= Madhavi Sunder =

American professor of law

Madhavi Sunder is the Frank Sherry Professor of Intellectual Property at Georgetown University Law Center. She is known for her work on intellectual property, law and technology, women's human rights, and international development.

== Education ==
A resident of Northfield, New Jersey, Sunder graduated from Mainland Regional High School in 1988 ranked first in her class of 287 students, where she was the co-editor of the school newspaper.

She attended Harvard University and received her A.B. in 1992. She then moved to Stanford University where she earned a J.D. in 1997. After law school she worked in New York City for the law firm Cleary Gottlieb Steen & Hamilton.
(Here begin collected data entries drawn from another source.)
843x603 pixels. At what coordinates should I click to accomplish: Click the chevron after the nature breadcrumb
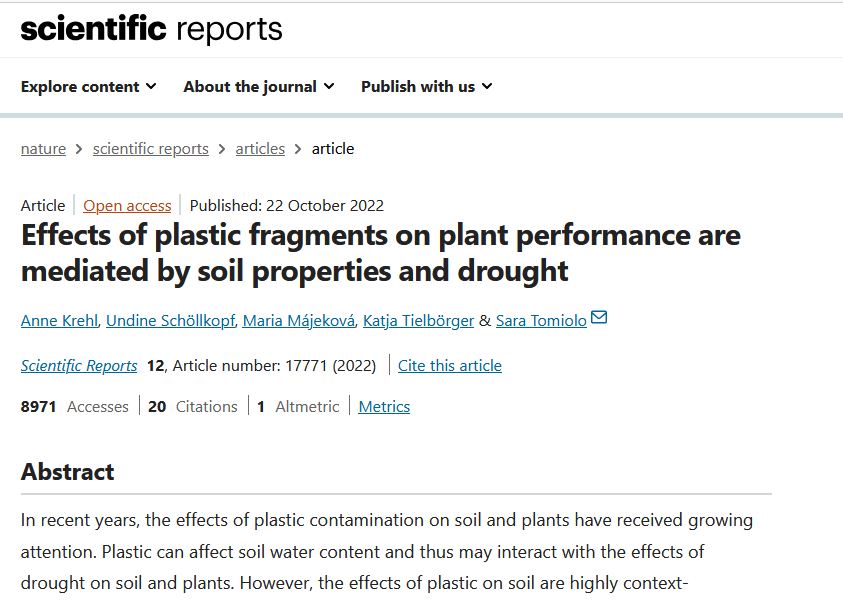click(x=79, y=149)
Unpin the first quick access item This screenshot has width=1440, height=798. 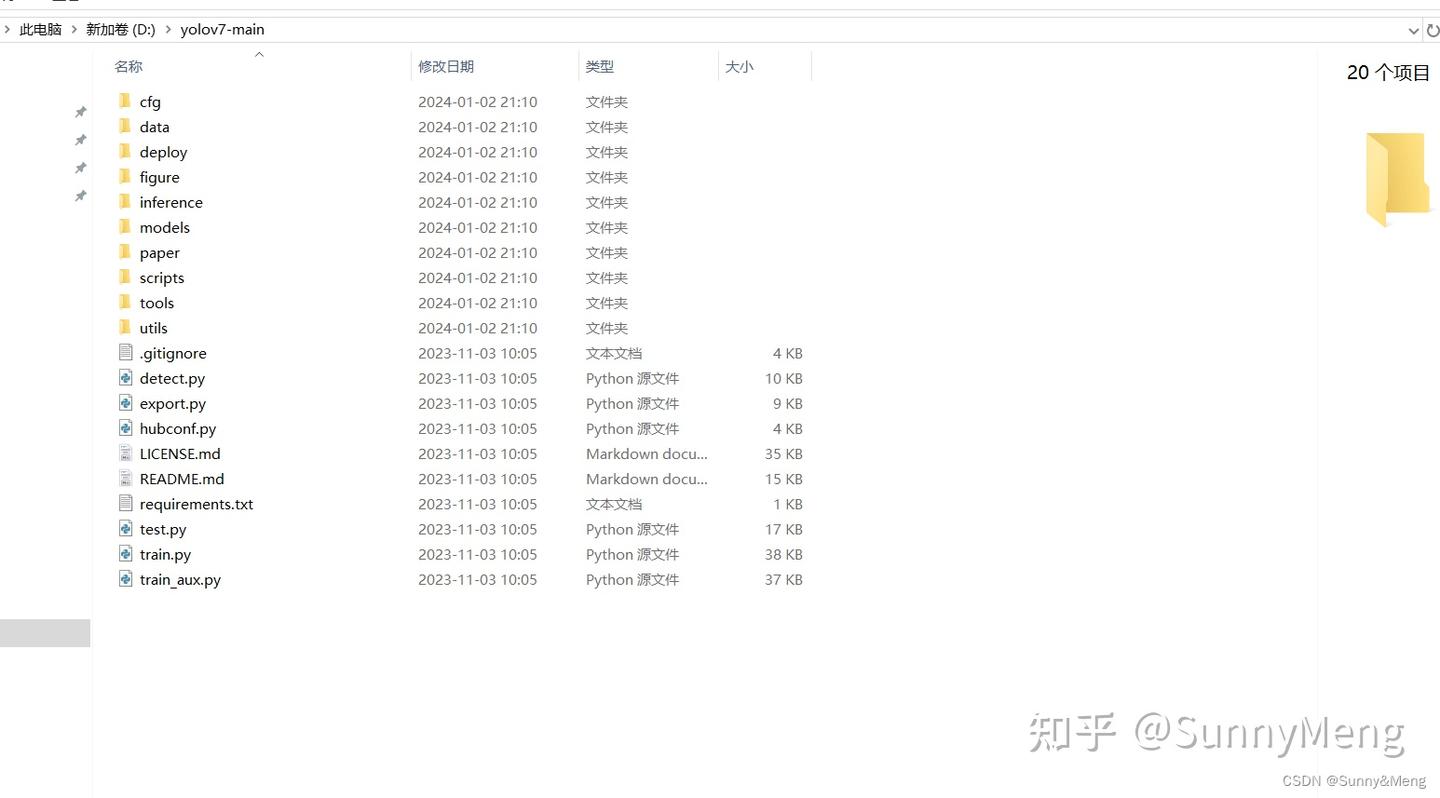80,111
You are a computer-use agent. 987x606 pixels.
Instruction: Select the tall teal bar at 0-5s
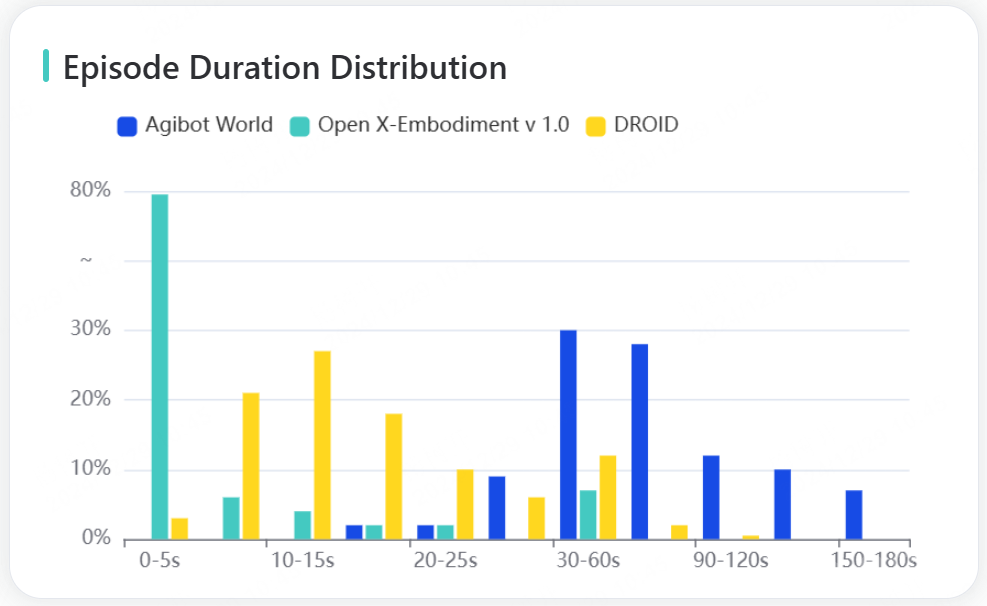pos(160,367)
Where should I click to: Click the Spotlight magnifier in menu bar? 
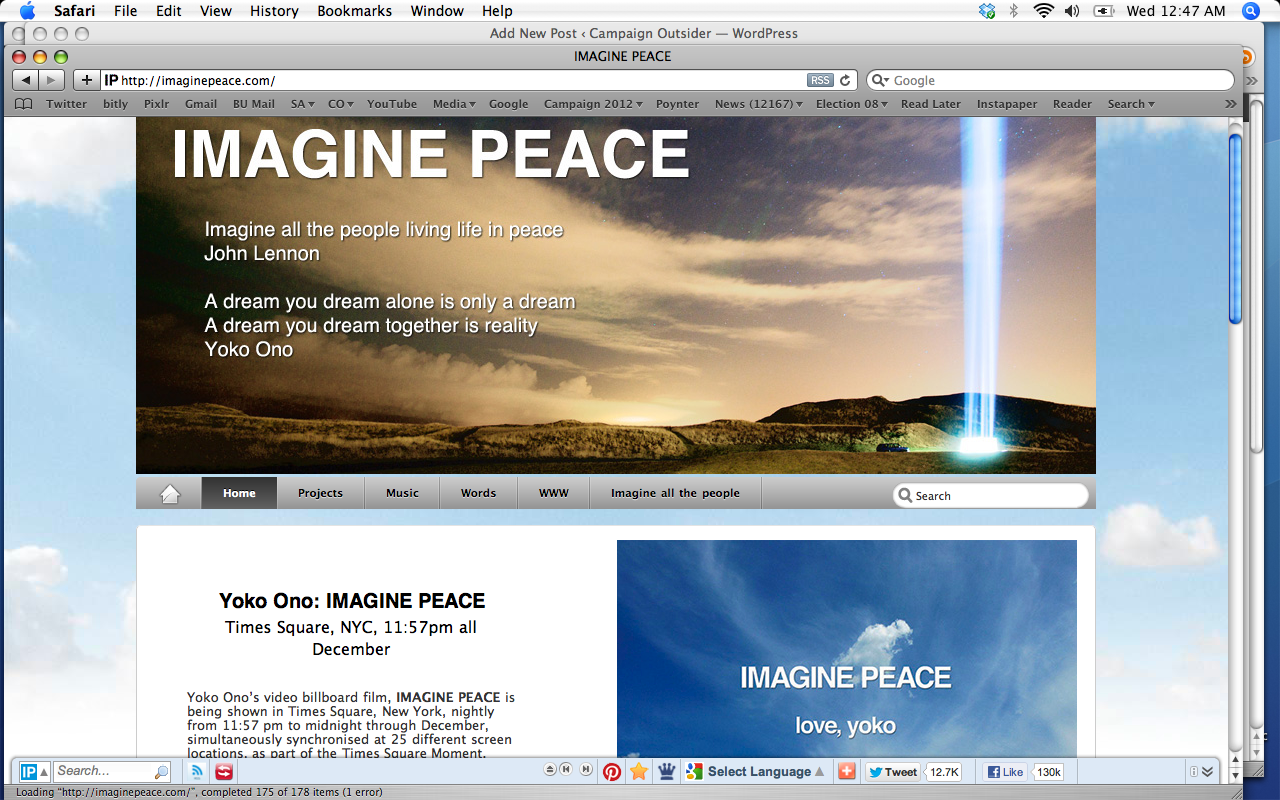click(x=1250, y=11)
From 1998 until 1999 she clerked for Judge Harry Pregerson of the U.S. Court of Appeals for the 9th Circuit.

== Career ==
Sunder was a professor at the University of California, Davis, School of Law from 1999 to 2018. As of 2025 she is the Frank Sherry Professor of Intellectual Property at Georgetown Law.

== Selected publications ==
- Sunder, Madhavi (2002). "Piercing the Veil"
- Sunder, Madhavi (2006). "IP3"
- Chander, Anupam (2011). "Fred Korematsu"
- Sunder, Madhavi (2012). "From Goods to a Good Life"
- Kavanagh, Matthew M. (2021). "Sharing Technology and Vaccine Doses to Address Global Vaccine Inequity and End the COVID-19 Pandemic"

== Honors and awards ==
In 2006 Sunder was named a Carnegie Scholar.